By 1995 he had reached the nadir of rock star status: elder statesman. The subject of endlessly recycled VH-1 “specials”, he was part of the musical wallpaper. To those under 30 Presley was the name of the daughter who married Michael Jackson and then the Elvis obsessed actor Nicholas Cage. His few concerts played only to the faithful. He hadn’t made a decent record in years. Then the unimaginable happened – his record company dropped him.

Coincidentally, Rick Rubin was looking for an experienced musician to work with. His overtures were met with scepticism by those around Elvis, but shaken by his label of 40 years dumping him, Presley took the meeting. It was an unlikely partnership but each respected the other’s musical truth. The deal was sealed when Elvis asked what kind of record Rubin wanted to make and Rubin replied, “The best record we can. And we’ll keep recording until we make it.”

The album Elvis Presley consciously harkened back to Elvis’s first album of the same name. It sounded spare and naked, the focus on Elvis’s still considerable vocal skills, informed now with a lifetime of experience. What made it memorable was the choice of modern songs, decided by both Elvis and Rubin. The playful take on Springsteen’s “Pink Cadillac” seemed almost too obvious, but the whispering depth of “I’m On Fire” surprised everyone. Perhaps most unexpected was the gospel passion and phrasing Elvis brought to “I Still Haven’t Found What I’m Looking For”.

Rubin and Elvis unveiled the collaboration with some dates at a small Los Angeles nightclub. To Elvis’s surprise there were young people familiar with his work and respectful of his impact on history. The thrill he got from the intimacy and communication of a small room led to the inclusion of random club dates in subsequent tours, the most coveted experience a fan could have.

As their collaboration continued, Elvis’s rehabilitation grew. Blues revisited his love for the music that had set him on this long road some 45 years before and God similarly expressed his passion for church music. In the hands of Rubin they became reflections on what it meant to create a new music that held the possibility of never growing old and how you dealt with the fact that while your heart may still be 17 your body was advancing through its 60s. (Musicians, especially, paid attention since they would one day navigate these same waters.) In the eyes of the world he was once again The King.

On turning 70 Elvis decided to celebrate over 50 years of music making. Rock And Roll is an extraordinary album not just for the way he reinterprets some of his greatest hits – “Heartbreak Hotel” and “In The Ghetto” are tours de force in heartache – but the other songs he chose to highlight the rich history of the kingdom he invented. When he sings, on the title song, “It’s been a long time since I rock and rolled,” he means it in a way no-one else can.

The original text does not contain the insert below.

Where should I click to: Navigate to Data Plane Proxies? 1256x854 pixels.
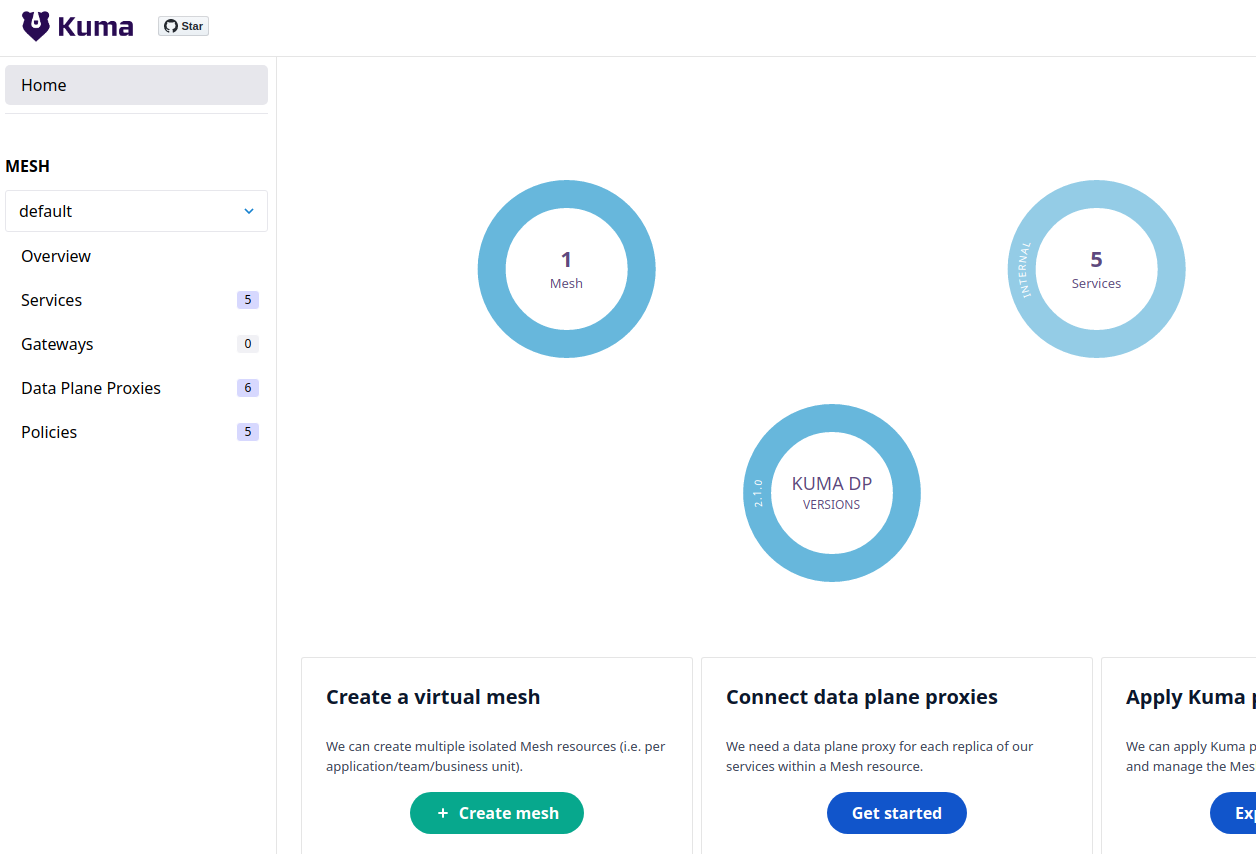pos(90,388)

For the subsequent world tour it must have been his sense of humour to have a band built from every decade: guitarists James Burton and Joe Perry with Jack Casady and Dave Grohl swinging the rhythm, this core group supported by strings, horns and gospel choir. But where people expected a summation, what they saw and heard was a man unconcerned about what he did in the past. It was an exploration of who he was now, how he was on stage and what that performance did to people. In 1957 he said that he had watched blues singer Arthur Crudup on stage and thought if he could achieve what Crudup did then he would be a mighty music man and half a century later he was still reaching for that place. Or as Elvis summed it up in the song that ended every show, “It’s A Long Way To The Top (If You Wanna Rock And Roll)”.